§ Task prompt
Look below for the line with "This screenshot has height=915, width=1080.", then repeat it and all lines after it, exactly, minus any pictures.

Pixel coordinate grounding data:
-------

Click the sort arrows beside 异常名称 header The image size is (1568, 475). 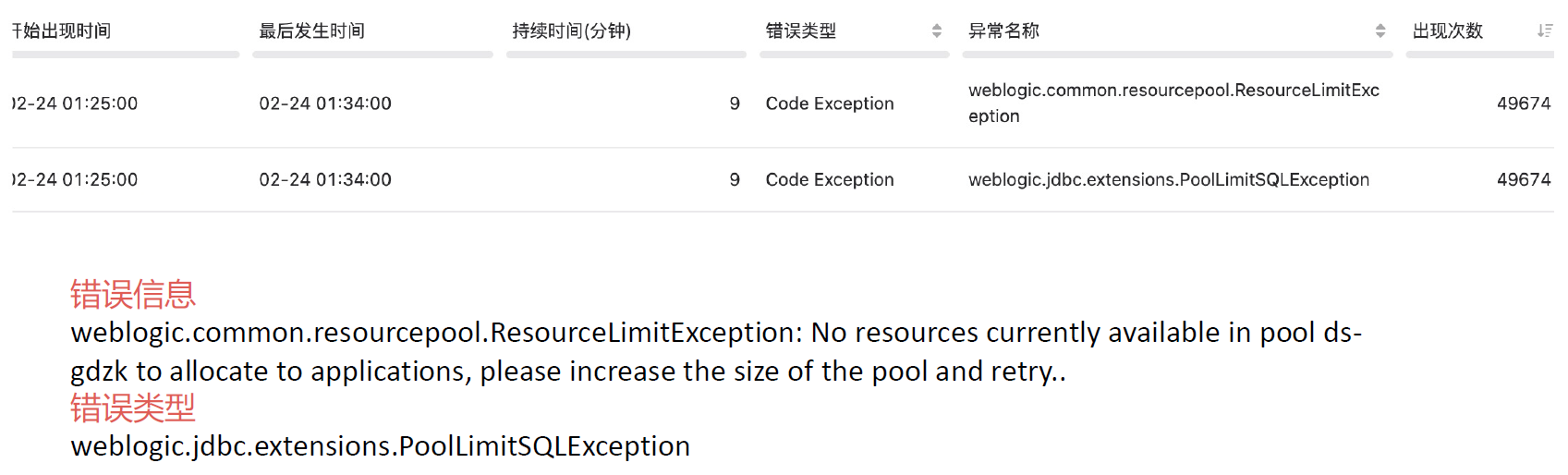[x=1380, y=31]
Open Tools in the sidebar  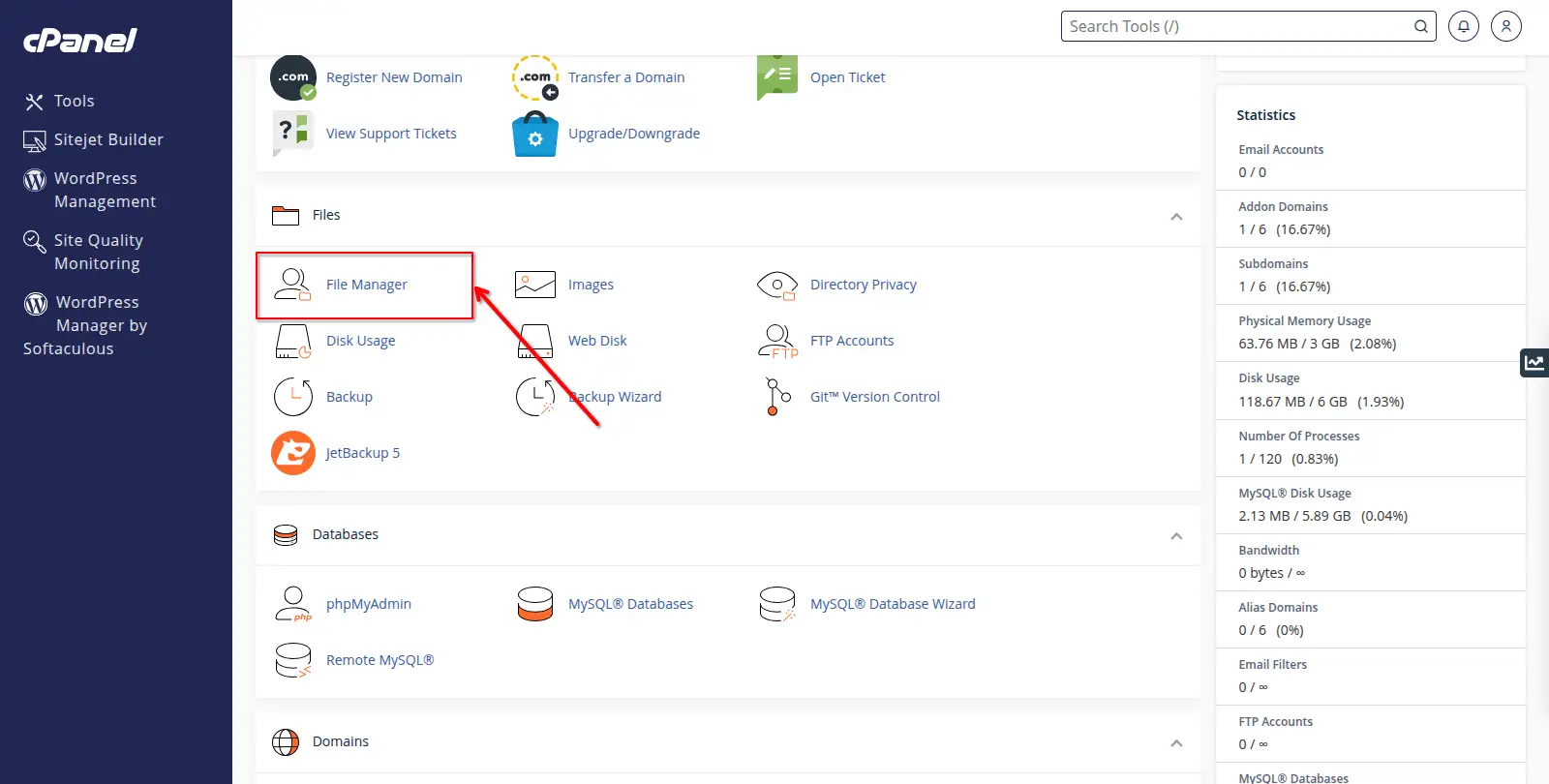pyautogui.click(x=74, y=101)
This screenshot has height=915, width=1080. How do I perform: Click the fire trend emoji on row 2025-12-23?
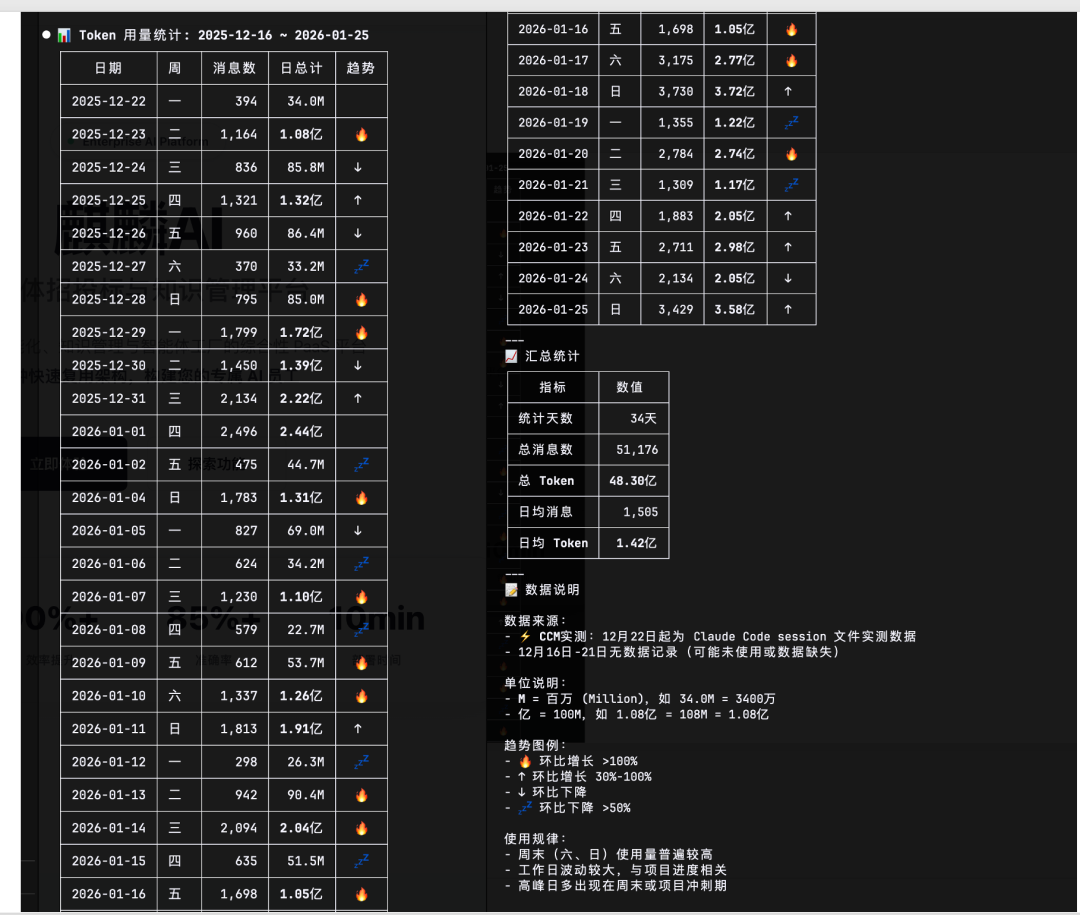360,134
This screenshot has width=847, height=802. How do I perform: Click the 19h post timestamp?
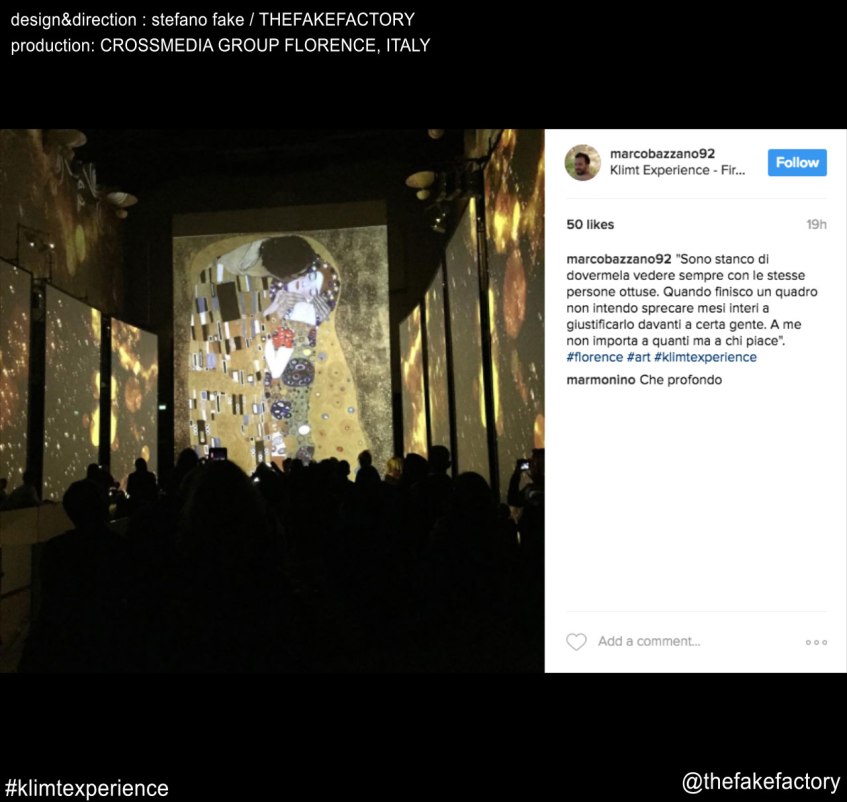pos(816,225)
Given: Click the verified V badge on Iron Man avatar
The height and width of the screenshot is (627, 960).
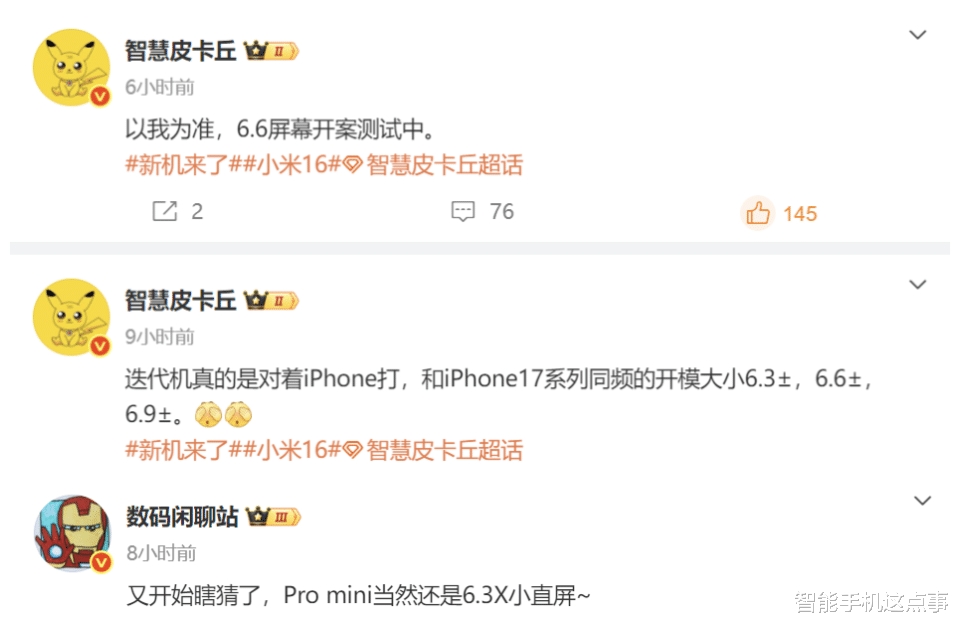Looking at the screenshot, I should click(101, 561).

-------

§ Solution
This screenshot has height=915, width=1080. How do I perform: Click the fire trend emoji on row 2025-12-23?
360,134
This screenshot has width=847, height=802. How do I perform: Click the 19h post timestamp?
pos(816,225)
Given: Click the verified V badge on Iron Man avatar
The height and width of the screenshot is (627, 960).
Looking at the screenshot, I should click(101, 561).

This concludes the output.